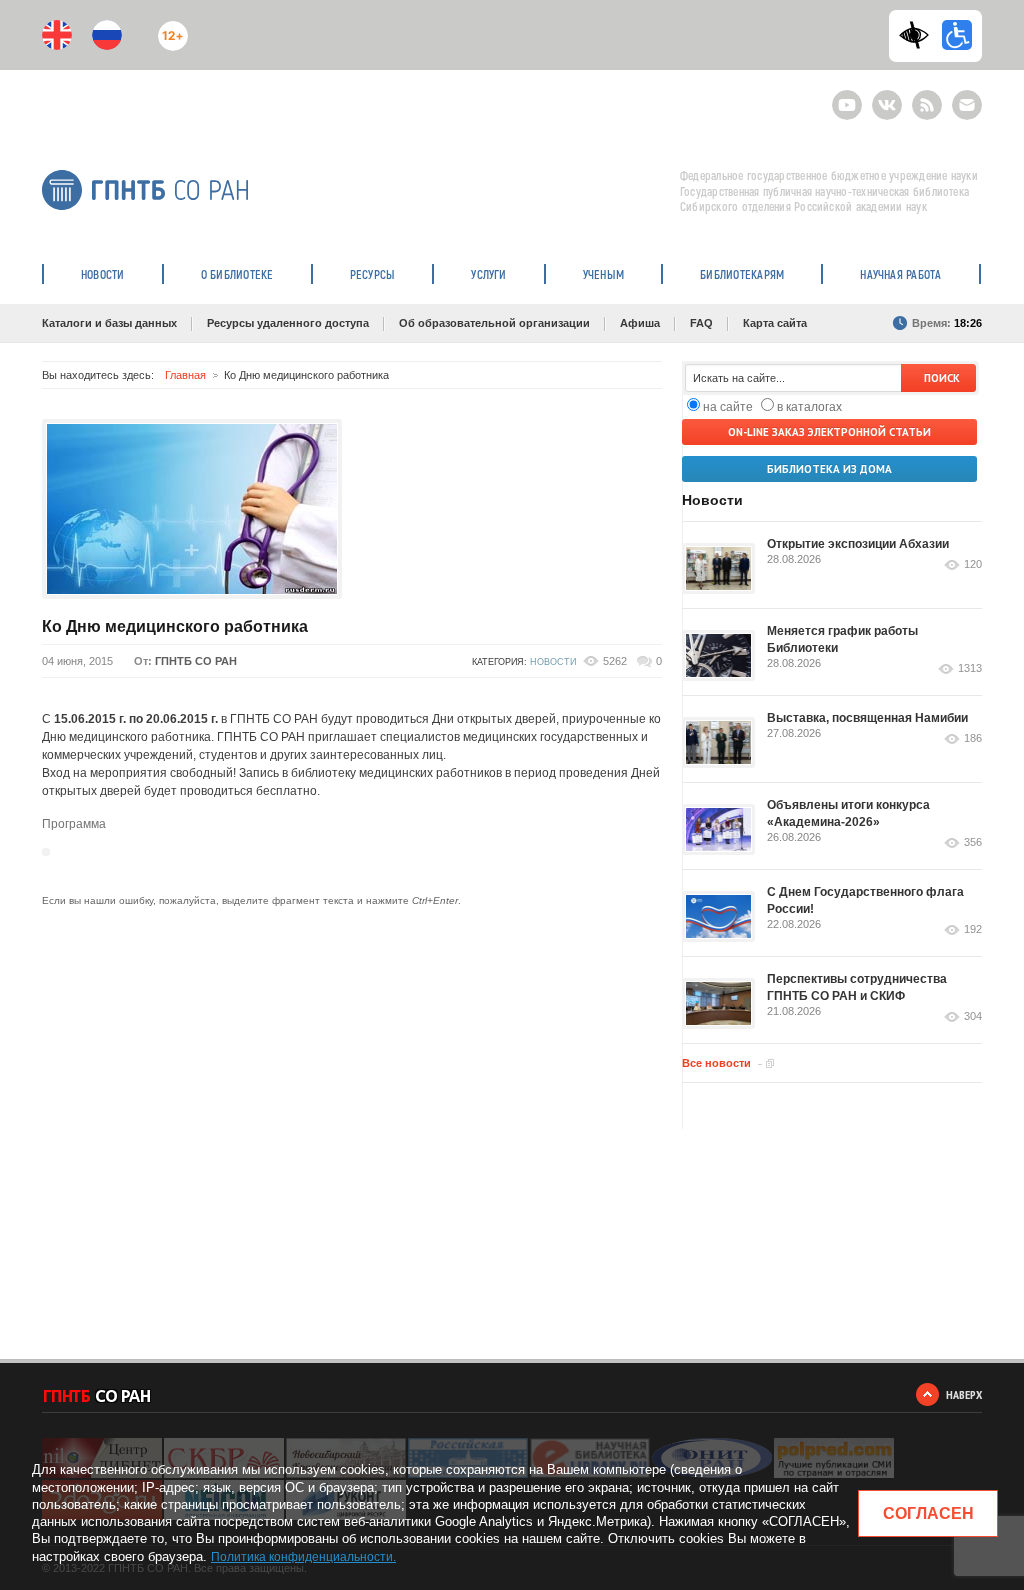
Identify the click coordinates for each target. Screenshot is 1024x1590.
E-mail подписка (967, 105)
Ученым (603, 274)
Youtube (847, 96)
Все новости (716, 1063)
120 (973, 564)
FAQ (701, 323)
******************************
• [TRY IT] In full and without error, repeat the listing above, omitting its images.

• [RESULT OF THIS EXERCISE]
Identify the click coordinates for each target. Screenshot is 1024x1590.
E-mail подписка (967, 105)
Ученым (603, 274)
Youtube (847, 96)
Все новости (716, 1063)
120 (973, 564)
FAQ (701, 323)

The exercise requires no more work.